(Source records)
——

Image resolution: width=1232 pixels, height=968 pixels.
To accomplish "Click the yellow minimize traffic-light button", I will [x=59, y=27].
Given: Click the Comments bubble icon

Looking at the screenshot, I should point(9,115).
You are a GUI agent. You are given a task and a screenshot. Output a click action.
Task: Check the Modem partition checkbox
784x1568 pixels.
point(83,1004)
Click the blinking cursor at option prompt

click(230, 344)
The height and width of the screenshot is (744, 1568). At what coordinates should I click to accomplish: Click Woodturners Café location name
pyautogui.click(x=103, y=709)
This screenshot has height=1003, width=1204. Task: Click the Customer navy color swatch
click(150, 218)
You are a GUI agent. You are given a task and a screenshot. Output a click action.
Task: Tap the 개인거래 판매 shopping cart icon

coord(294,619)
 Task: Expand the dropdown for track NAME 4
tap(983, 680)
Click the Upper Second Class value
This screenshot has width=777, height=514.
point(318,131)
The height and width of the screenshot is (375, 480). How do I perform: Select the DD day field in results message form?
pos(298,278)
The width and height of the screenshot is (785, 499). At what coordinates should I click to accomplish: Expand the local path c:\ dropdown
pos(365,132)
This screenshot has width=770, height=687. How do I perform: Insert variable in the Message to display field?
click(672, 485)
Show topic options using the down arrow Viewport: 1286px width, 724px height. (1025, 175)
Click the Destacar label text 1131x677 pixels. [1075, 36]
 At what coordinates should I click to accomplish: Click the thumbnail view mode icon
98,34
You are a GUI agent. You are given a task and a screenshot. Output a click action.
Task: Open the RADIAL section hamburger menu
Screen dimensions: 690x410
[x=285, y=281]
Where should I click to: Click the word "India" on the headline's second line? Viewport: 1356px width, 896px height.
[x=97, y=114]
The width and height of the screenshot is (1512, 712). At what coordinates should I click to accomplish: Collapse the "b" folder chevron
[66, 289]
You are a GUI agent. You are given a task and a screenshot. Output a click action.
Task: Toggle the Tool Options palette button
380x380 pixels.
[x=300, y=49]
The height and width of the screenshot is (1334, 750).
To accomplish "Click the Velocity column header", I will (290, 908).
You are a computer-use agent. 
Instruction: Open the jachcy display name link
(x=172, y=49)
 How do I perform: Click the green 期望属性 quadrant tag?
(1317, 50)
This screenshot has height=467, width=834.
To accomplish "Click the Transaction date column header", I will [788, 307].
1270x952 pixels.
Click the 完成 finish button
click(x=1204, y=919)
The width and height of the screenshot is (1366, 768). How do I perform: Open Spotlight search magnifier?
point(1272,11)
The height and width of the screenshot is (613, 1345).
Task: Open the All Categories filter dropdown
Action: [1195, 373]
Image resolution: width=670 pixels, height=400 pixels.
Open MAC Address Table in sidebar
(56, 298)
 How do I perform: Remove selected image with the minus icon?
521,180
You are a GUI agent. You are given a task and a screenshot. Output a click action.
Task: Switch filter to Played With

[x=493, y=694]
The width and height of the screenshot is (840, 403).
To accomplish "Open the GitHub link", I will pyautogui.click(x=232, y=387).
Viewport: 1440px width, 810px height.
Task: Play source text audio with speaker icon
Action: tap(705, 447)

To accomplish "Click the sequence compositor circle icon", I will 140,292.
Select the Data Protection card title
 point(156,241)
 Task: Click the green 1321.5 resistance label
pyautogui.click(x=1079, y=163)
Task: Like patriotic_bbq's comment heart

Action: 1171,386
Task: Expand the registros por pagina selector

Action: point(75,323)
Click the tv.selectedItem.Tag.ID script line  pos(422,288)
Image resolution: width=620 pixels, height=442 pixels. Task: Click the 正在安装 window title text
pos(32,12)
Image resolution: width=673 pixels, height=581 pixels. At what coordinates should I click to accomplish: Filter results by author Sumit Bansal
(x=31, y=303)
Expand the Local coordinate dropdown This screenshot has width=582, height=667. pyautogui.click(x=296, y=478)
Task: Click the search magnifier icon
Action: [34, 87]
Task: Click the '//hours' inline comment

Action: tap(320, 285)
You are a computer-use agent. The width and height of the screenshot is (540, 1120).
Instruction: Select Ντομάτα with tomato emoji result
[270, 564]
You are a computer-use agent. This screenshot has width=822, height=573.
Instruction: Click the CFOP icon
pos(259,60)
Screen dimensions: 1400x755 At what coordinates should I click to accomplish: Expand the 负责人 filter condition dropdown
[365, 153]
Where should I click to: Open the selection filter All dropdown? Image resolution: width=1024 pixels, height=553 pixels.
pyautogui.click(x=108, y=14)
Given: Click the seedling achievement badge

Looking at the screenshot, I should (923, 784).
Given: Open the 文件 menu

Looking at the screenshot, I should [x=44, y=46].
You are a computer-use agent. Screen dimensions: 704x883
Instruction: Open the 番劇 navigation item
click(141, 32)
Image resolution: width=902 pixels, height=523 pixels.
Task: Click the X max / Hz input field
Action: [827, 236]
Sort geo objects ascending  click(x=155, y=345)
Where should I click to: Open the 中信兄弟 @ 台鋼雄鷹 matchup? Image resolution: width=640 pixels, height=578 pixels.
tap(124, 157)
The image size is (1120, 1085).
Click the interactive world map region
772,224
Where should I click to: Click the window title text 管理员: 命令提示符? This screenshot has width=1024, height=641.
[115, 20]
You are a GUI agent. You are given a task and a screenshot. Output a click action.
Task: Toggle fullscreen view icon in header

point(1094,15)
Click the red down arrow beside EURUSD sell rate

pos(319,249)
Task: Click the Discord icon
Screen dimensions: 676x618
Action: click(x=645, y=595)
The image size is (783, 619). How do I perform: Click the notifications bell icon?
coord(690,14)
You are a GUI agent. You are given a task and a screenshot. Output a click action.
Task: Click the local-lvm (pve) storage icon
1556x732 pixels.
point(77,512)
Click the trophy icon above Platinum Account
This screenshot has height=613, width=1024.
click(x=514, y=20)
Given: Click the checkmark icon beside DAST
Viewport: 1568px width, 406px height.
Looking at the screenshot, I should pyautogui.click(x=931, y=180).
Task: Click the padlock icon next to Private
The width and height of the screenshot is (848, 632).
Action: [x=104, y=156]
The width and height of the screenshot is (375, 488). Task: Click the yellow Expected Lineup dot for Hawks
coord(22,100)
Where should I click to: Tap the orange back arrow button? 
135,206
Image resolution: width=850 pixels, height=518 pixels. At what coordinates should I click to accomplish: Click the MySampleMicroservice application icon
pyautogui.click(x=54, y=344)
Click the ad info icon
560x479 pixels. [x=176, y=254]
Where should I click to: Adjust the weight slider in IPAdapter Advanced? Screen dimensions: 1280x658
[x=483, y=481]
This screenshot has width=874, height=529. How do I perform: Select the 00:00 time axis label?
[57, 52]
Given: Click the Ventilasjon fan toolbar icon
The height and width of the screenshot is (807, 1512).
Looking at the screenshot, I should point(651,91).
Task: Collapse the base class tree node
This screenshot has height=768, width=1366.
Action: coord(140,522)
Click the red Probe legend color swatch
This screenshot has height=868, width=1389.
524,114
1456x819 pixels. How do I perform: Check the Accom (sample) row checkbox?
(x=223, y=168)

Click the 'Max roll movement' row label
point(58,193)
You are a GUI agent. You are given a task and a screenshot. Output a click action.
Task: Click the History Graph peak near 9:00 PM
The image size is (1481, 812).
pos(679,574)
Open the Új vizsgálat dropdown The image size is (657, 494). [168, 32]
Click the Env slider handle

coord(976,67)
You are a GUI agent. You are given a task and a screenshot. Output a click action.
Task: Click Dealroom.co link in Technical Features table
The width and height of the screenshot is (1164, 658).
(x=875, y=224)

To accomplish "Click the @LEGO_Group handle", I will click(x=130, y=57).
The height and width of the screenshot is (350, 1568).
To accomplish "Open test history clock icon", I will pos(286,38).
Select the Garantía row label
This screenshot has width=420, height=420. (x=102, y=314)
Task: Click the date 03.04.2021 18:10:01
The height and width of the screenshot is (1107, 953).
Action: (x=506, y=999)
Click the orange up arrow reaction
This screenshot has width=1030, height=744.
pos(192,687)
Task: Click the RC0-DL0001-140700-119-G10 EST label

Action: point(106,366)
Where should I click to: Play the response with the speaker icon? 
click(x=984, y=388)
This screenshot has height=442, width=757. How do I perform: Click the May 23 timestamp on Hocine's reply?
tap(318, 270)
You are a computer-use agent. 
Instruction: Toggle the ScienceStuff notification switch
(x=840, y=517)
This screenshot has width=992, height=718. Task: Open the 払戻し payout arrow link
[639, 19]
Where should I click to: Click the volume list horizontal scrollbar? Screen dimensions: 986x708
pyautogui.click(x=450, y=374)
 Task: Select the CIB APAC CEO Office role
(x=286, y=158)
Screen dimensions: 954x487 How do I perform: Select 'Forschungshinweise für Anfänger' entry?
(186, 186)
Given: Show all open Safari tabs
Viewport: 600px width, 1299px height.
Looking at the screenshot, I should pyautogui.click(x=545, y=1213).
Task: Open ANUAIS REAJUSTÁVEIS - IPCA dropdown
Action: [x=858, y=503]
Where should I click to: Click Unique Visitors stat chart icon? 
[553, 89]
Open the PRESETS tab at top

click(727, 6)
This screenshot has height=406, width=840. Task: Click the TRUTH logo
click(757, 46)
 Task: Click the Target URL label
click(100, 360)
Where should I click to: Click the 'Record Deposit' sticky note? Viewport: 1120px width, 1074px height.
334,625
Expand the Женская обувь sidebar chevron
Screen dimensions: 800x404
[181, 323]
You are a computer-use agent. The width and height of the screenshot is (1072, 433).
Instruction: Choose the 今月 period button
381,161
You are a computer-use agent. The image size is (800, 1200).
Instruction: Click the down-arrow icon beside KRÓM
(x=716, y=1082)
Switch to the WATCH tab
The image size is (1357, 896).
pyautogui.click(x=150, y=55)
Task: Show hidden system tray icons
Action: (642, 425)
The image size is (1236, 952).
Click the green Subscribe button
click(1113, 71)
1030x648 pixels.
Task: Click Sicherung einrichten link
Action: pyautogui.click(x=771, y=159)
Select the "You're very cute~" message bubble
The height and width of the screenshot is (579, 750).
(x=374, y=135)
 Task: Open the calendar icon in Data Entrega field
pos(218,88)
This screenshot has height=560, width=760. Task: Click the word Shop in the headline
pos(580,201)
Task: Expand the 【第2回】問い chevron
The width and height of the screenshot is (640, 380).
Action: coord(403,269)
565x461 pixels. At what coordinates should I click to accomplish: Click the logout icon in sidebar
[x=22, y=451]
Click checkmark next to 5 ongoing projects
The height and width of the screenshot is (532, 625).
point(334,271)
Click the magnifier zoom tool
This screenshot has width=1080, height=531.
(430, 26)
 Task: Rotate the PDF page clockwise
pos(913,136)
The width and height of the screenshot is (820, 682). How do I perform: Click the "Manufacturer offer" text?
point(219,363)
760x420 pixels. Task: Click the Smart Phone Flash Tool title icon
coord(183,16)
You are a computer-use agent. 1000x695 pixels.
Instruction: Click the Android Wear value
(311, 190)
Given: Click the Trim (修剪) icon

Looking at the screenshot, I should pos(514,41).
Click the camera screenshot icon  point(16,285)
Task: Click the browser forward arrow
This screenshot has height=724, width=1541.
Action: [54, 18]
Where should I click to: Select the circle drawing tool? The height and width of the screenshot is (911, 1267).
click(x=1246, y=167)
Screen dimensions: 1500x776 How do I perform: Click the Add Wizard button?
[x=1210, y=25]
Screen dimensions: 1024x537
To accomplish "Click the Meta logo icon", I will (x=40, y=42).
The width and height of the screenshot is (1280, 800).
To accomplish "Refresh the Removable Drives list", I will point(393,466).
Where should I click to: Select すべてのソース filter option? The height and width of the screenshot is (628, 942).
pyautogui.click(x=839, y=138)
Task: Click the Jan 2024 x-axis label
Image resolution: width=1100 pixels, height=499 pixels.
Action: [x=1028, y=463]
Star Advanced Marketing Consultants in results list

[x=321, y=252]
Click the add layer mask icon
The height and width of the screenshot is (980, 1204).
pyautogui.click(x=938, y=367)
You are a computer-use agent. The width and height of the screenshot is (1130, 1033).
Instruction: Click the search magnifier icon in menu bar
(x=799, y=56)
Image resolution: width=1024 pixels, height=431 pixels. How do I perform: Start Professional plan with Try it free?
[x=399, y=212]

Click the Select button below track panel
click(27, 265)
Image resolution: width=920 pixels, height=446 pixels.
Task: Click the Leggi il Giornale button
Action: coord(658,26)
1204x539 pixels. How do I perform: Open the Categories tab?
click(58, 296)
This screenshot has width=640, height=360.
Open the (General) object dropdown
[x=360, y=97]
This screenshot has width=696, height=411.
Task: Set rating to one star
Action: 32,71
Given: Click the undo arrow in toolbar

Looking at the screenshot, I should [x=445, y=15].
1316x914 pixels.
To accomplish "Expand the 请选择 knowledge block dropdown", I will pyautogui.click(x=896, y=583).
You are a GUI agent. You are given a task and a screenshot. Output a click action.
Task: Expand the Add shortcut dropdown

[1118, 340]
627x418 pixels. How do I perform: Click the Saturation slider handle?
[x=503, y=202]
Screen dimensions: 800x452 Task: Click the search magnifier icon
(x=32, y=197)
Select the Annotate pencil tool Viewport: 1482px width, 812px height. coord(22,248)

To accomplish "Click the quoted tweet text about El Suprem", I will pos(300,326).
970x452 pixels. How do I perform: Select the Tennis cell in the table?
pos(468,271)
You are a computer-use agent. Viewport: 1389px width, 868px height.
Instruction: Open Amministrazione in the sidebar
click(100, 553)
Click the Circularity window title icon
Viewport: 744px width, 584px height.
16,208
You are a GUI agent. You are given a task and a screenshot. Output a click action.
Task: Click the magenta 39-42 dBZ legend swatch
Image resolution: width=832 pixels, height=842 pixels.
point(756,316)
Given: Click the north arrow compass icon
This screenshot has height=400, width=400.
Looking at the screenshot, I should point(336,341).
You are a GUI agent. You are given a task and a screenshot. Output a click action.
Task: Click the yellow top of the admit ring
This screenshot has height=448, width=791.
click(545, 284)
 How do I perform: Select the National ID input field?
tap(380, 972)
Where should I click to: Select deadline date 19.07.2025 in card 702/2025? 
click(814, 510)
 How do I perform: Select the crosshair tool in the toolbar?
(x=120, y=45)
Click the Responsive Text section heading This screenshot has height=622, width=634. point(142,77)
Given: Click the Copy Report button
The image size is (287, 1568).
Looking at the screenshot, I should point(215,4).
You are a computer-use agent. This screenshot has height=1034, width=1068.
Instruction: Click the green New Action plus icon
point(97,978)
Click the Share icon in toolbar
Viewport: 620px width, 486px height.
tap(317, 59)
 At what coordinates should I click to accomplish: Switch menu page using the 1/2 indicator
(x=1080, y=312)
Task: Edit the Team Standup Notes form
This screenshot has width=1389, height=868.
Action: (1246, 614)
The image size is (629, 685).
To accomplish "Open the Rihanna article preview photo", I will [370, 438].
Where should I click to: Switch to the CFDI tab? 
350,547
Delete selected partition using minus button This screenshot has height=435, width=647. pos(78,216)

——

Above are the entries. Output exactly the lines beginning with the line that has "The height and width of the screenshot is (980, 1204)." and ending with the line that has "This screenshot has width=640, height=360.".

The height and width of the screenshot is (980, 1204).
pyautogui.click(x=938, y=367)
You are a computer-use agent. The width and height of the screenshot is (1130, 1033).
Instruction: Click the search magnifier icon in menu bar
(x=799, y=56)
Image resolution: width=1024 pixels, height=431 pixels. How do I perform: Start Professional plan with Try it free?
[x=399, y=212]

Click the Select button below track panel
click(27, 265)
Image resolution: width=920 pixels, height=446 pixels.
Task: Click the Leggi il Giornale button
Action: coord(658,26)
1204x539 pixels. How do I perform: Open the Categories tab?
click(58, 296)
This screenshot has width=640, height=360.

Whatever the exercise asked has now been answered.